O conselheiro interino do Tribunal de Contas do Estado (TCE-MT), João Batista Camargo, negou suspender a licitação do Governo de Mato Grosso que pretende contratar empresas para fornecer alimentação aos presos do sistema penitenciário estadual. Mesmo com a manutenção do certame, porém, os contratos com as empresas que venceram a licitação – que foi realizada em 2020 -, continuam suspensos pela Justiça em razão da suspeita de sobrepreço. A decisão foi publicada na última sexta-feira (29).

De acordo com a representação de natureza externa (RNE), proposta por uma empresa que participou da licitação, mas que acabou perdendo a disputa, os valores estimados pelo Governo do Estado para o fornecimento de alimentos ao sistema prisional de Mato Grosso não seria suficiente para cobrir os custos do negócio (inexequível).
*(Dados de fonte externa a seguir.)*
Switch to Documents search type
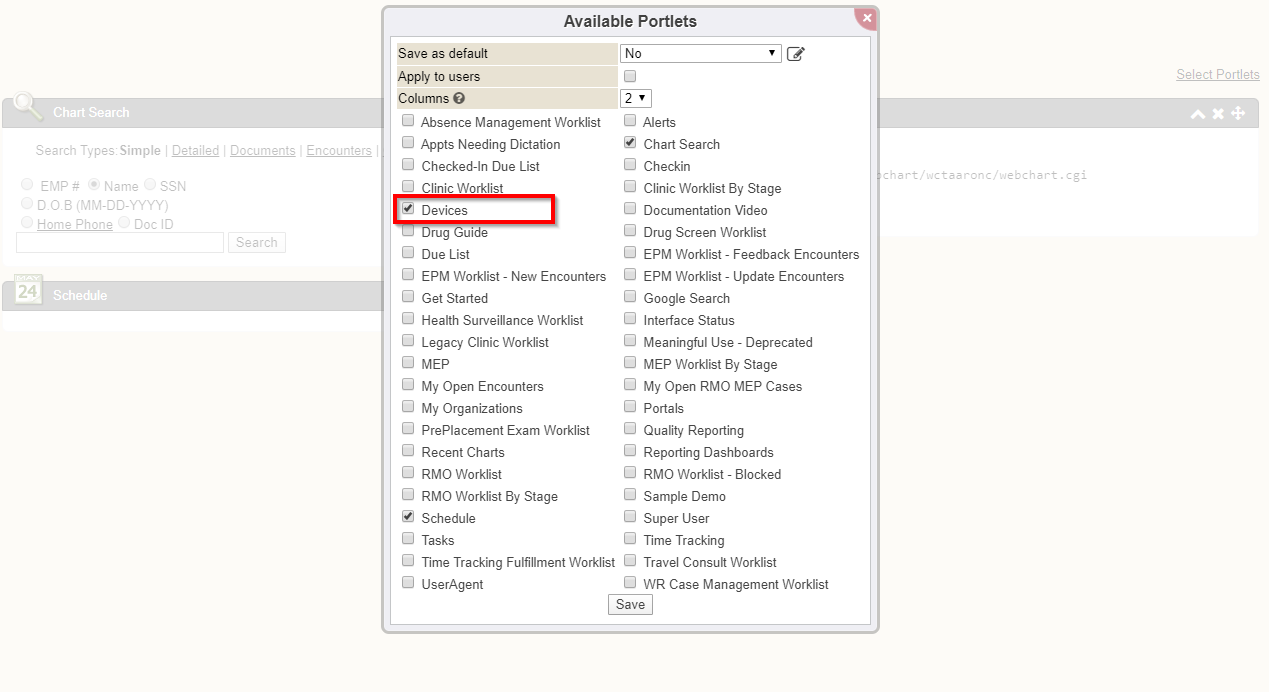 coord(262,151)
O edital questionado na RNE é o de nº 004/2020, que tem o objetivo de fornecer a alimentação na Penitenciária Central do Estado (PCE), Centro de Ressocialização de Cuiabá (CRC), Penitenciária Feminina “Ana Maria do Couto”, Centro de Custódia da Capital (CCC), Cadeia Pública de Várzea Grande, Jovens e Adultos Várzea Grande, Cadeia Pública de Santo Antônio do Leverger, Fundação Nova Chance (Funac), Gerência de Monitoramento, Gerência de Custódia Cuiabá – Fórum e o Setor de Operação Especial (SOE).
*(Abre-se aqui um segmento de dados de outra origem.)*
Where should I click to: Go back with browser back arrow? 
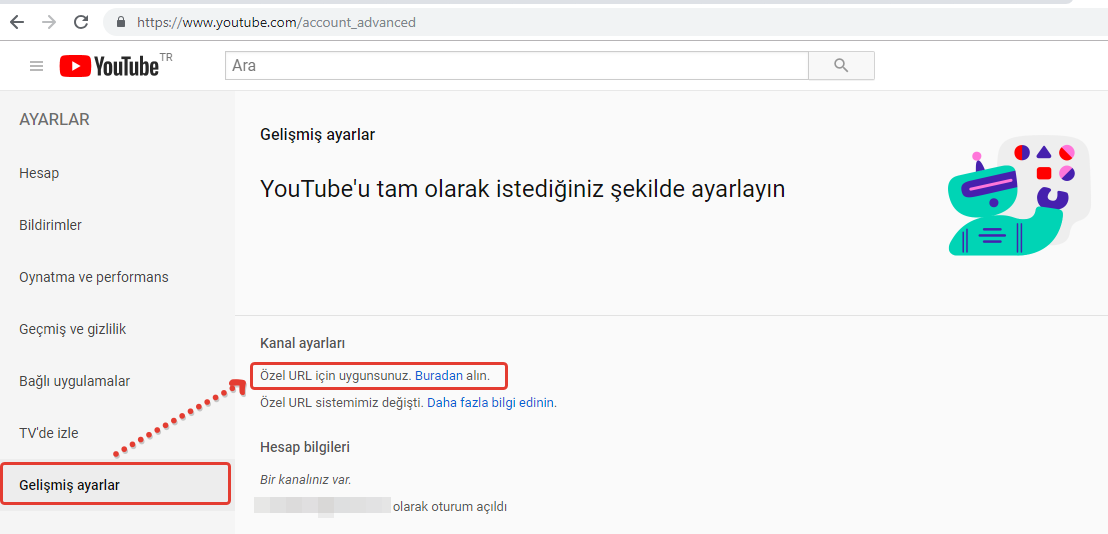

O valor total, dividido em 4 lotes, era estimado pelo Governo do Estado em R$ 42,9 milhões. De acordo com a empresa que questiona a licitação, o montante é menor do que o gasto pelo Poder Executivo em aditivos contratuais de um outro certame da mesma natureza, mas realizado no ano de 2014. “As empresas representantes argumentaram que no cenário econômico atual é improvável que os preços unitários estejam inferiores aos acordados em 2014, razão pela qual justificaram que é impossível que sejam oferecidos serviços de qualidade por um valor tão irrisório […] As Representantes afirmaram que a Sesp não poderá ter como objetivo apenas o menor preço, pois a contratada possivelmente não conseguirá cumprir o contrato”, diz trecho da RNE.

O conselheiro João Batista de Camargo, por sua vez, explicou que neste momento não seria possível atender o pedido de suspensão da licitação, pois a empresa autora da RNE não apresentou provas suficientes de que os valores são de fato inexequíveis. Ele lembrou que as organizações vencedoras, inclusive, se comprometeram a prestar o serviço por um preço abaixo do estimado na licitação – R$ 29 milhões.

“Em análise superficial, percebo que as empresas vencedoras não suscitaram que os valores estimados no edital do certame eram impossíveis de serem executados. Ao contrário, apresentaram propostas com valores abaixo do que os estimados”, explicou João Batista de Camargo.

A RNE, porém, continua tramitando no TCE-MT. O conselheiro interino pediu a manifestação do secretário de Estado de Segurança Pública (Sesp-MT), Alexandre Bustamante dos Santos. Mesmo com a manutenção da licitação, os contratos com as empresas vencedoras foram suspensos no fim de 2020 em razão de uma decisão judicial que reconheceu os indícios de sobrepreço no negócio de R$ 6,5 milhões.